Hitler chciał być blisko wschodniej linii frontu. Kampania „Barbarossa” zakładała atak na ZSRR. Führer przekonany o swoim dowódczym geniuszu pragnął zrealizować plan zapowiedziany w swojej książce „Mein Kampf”. Był to plan rozprawienia się z czerwoną Rosją. Miejsce pod „Wilczy Szaniec” zostało wytypowane nieprzypadkowo. Zaproponował je gauleiter Prus Wschodnich Erich Koch, licząc na specjalne profity dla regionu. Miejscówkę wizytowali Fritz Todt oraz adiutant Hitlera Gerhard Engl.
Po pierwsze podkętrzyńskie lasy w Gierłożu położone były blisko granicy ze Związkiem Radziecki. Po drugie był to obszar Prus Wschodnich, który obfitował w liczne jeziora i bujne, różnorodne lasy. Pozwalało to na dobre zamaskowanie projektu. Po trzecie obszar PW był mocno ufortyfikowany. Po czwarte mieszkało tu niewielu ludzi, co ułatwiało zachowanie w tajemnicy budowy. Po piąte przechodziła tutaj linia kolejowa i droga dojazdowa.
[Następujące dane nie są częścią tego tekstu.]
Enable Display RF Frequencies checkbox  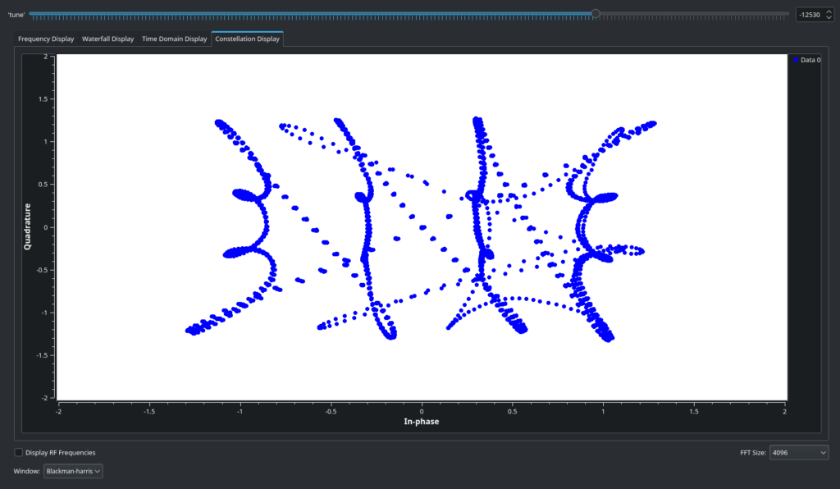pyautogui.click(x=19, y=452)
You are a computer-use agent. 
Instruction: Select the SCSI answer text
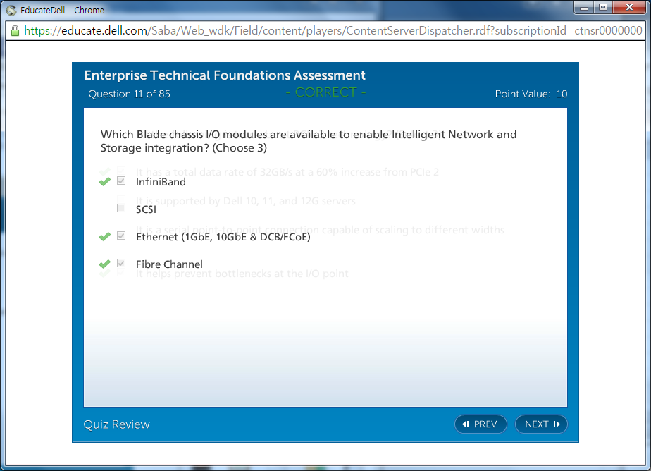146,209
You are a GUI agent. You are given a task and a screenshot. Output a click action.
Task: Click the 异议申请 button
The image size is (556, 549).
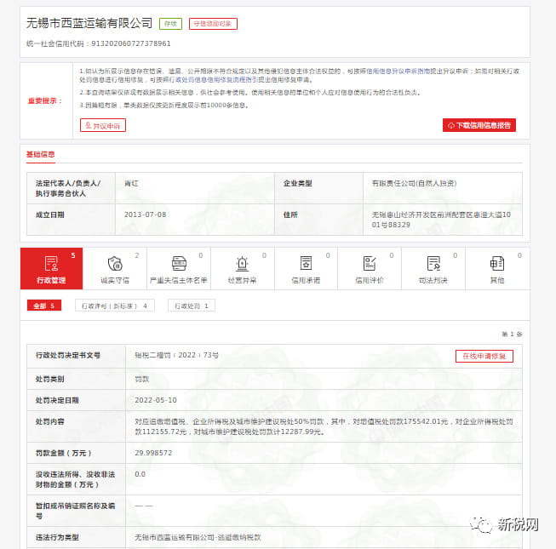(x=103, y=125)
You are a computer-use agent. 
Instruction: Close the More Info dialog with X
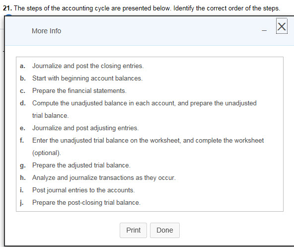tap(282, 26)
Okolica wokół kwatery była bardzo trudno dostępna i ułatwiała ochronę jej mieszkańców. Mankamentem związanym z lokalizacją był fakt położenia w sąsiedztwie mokradeł z żabami i chmarą komarów, które bezlitośnie żarły i popijały krew nazistowskich lokatorów. W tym celu Niemcy nosili na głowach moskitiery chroniące ich przed latającymi natrętami. Jedna z historii opowiada o akcji osuszenia mokradeł i zalania ich ropą. Efektem operacji było wyniszczenie żab, które tak naprawdę pochłaniały spore ilości komarów. Hitler na wieść o tej sytuacji wpadł we wściekłość i zrugał mocno pomysłodawcę. Mokradła przywrócono do dawnej postaci, ale mieszkańcy „bunkrowego miasteczka” nadal byli nękani insektami.
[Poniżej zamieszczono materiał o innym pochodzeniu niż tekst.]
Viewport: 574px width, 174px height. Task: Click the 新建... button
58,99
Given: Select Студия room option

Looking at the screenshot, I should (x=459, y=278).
Wilczy Szaniec składał się z około 200 betonowych budowli.
Hitler przybył do Wilczego Szańca 24 czerwca 1941 roku swoim pancernym pociągiem „AMERIKA”. Replika jego wagonu z salą narad oraz wagonu z działami do obrony przeciwlotniczej składu możecie obejrzeć w Pałacu Jedlinka w Jedlinie Zdroju na Dolnym Śląsku.
W Wilczym Szańcu Hitler spędził ponad 800 dni. Każdego dnia towarzyszył mu jego pies – owczarek niemiecki o imieniu Blondi. To z nim Führer zaczynał każdy nowy dzień wychodząc na krótki spacer, bawiąc się w aportowanie. „Blodni” był najważniejszą postacią w życiu Hitlera i odgrywał wręcz terapeutyczną rolę dla jego słabego zdrowia psychicznego.
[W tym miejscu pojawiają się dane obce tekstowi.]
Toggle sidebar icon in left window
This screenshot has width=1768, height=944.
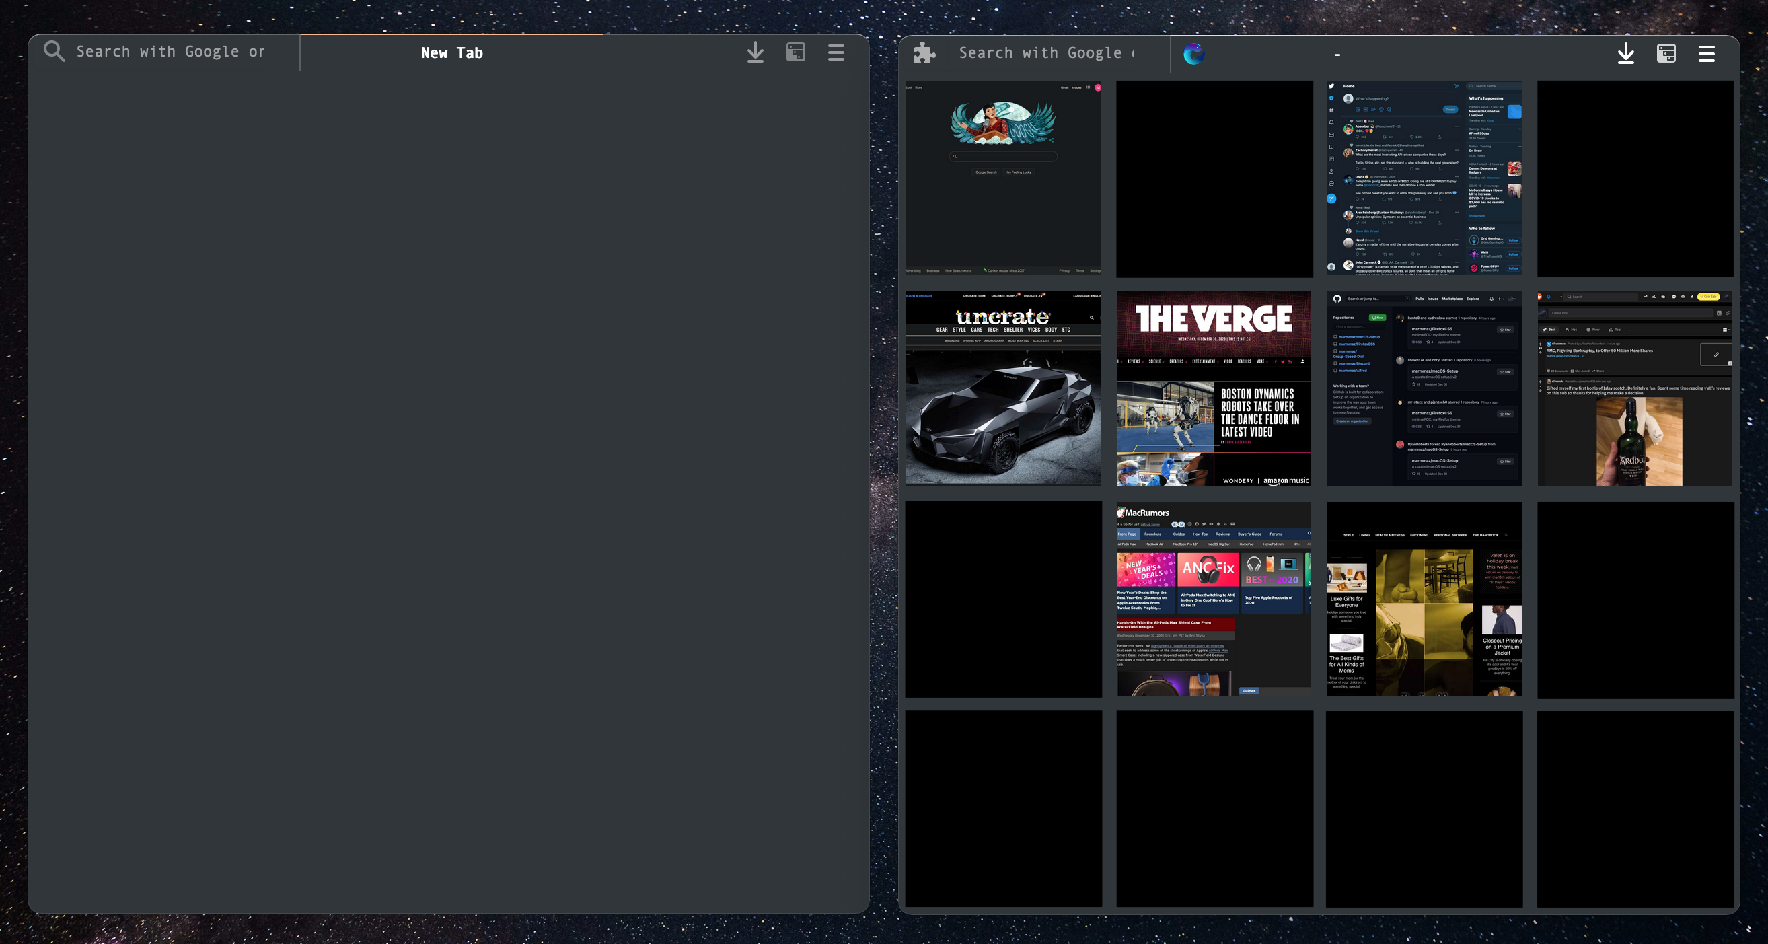point(795,52)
Szukasz nowych opon na zimę w najlepszej cenie? Sprawdź tę ofertę!
Odkrywamy Wilczy Szaniec
Przed przyjazdem do Wilczego Szańca z dużym podekscytowaniem studiowaliśmy różnego rodzaju dostępne o nim materiały i czytaliśmy, że infrastruktura turystyczna przeszła pozytywną metamorfozę, którą mieliśmy okazję ocenić na miejscu.
Pierwsze wrażenie jest bardzo dobre. Na wjeździe do kompleksu ustawione są budki z biletami – system poboru opłat jak na autostradzie oraz mobilni bileterzy, którzy podchodzili do nadjeżdżających samochodów. Zakup biletów przebiegał bardzo szybko i sprawnie.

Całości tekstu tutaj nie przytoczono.